CVE-2026-20137 affects multiple versions of Splunk Enterprise and Splunk Cloud Platform prior to 10.2.0, 10.1.2507.0, and related versions. The vulnerability arises because low-privileged users, who do not have admin or power roles, can create Data Models containing injected SPL (Search Processing Language) queries within objects. By exploiting a path traversal vulnerability, these users can bypass the safeguards designed to prevent execution of risky SPL commands. This bypass allows unauthorized access to sensitive information that should be restricted. The attack vector is network-based, requiring the attacker to have low-level privileges and some user interaction to create or manipulate Data Models. The vulnerability does not affect the integrity or availability of the system but compromises confidentiality by exposing sensitive data. The CVSS v3.1 score is 3.5 (low), reflecting the limited scope and complexity of exploitation. No known exploits have been reported in the wild, but the vulnerability is publicly disclosed and should be addressed promptly. The root cause is insufficient validation and access control on Data Model creation and SPL command execution within those models, combined with a path traversal flaw that enables bypassing of SPL safeguards.

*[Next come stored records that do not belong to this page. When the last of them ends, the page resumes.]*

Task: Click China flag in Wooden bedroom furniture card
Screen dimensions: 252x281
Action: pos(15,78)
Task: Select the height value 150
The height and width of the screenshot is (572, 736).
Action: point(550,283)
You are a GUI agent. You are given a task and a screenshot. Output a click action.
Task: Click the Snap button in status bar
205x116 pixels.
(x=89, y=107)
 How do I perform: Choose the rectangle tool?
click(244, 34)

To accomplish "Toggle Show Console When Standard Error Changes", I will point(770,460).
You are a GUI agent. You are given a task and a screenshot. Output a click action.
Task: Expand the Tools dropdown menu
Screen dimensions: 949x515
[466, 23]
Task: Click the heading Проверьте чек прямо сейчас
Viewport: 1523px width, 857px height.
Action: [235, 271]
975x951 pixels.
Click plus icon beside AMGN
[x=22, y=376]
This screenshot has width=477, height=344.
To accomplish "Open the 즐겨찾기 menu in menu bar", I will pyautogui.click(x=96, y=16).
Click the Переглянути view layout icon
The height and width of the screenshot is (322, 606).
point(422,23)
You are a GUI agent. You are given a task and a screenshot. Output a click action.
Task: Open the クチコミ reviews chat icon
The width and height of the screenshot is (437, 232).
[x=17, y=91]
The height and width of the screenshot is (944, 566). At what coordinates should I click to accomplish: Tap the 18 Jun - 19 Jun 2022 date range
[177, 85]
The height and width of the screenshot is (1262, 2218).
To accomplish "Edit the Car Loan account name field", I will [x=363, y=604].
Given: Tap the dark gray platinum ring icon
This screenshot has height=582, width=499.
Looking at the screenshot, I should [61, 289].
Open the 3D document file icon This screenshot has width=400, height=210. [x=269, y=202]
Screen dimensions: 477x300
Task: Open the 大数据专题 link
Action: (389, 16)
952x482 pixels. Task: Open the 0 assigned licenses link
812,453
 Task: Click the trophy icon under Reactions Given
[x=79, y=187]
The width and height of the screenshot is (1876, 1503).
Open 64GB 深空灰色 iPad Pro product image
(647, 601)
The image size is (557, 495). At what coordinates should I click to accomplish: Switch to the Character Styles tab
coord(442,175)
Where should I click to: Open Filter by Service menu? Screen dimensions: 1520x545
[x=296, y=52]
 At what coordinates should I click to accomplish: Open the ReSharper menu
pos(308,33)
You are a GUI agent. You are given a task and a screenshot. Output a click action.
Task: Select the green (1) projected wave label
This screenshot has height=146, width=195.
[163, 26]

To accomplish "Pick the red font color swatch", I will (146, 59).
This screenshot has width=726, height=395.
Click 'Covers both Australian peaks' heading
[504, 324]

For European organizations, this vulnerability primarily threatens the confidentiality of sensitive data stored or processed within Splunk Enterprise and Splunk Cloud Platform. Since Splunk is widely used for security information and event management (SIEM), unauthorized access to sensitive logs or security data could lead to information leakage, aiding further attacks or compliance violations. Although the vulnerability requires authenticated low-privileged user access, insider threats or compromised user accounts could exploit it to escalate data access beyond intended permissions. The impact on integrity and availability is negligible, but confidentiality breaches could undermine trust in security monitoring and incident response capabilities. Organizations in sectors such as finance, critical infrastructure, government, and telecommunications, which rely heavily on Splunk for security analytics, are particularly at risk. Additionally, exposure of sensitive logs could violate GDPR and other data protection regulations, leading to legal and financial repercussions.

European organizations should immediately upgrade affected Splunk Enterprise and Splunk Cloud Platform instances to versions 10.2.0 or later (or the corresponding patched versions) as recommended by Splunk. Until patches are applied, organizations should restrict Data Model creation and modification permissions to trusted administrators only, preventing low-privileged users from exploiting the vulnerability. Implement strict role-based access control (RBAC) policies to limit the assignment of roles capable of creating or editing Data Models. Monitor Splunk audit logs for unusual Data Model creation or modification activities indicative of exploitation attempts. Employ network segmentation and multi-factor authentication (MFA) to reduce the risk of low-privileged account compromise. Regularly review and harden SPL command execution policies and validate inputs to Data Models to detect and block injection attempts. Finally, maintain up-to-date threat intelligence feeds and monitor for any emerging exploit activity related to this CVE.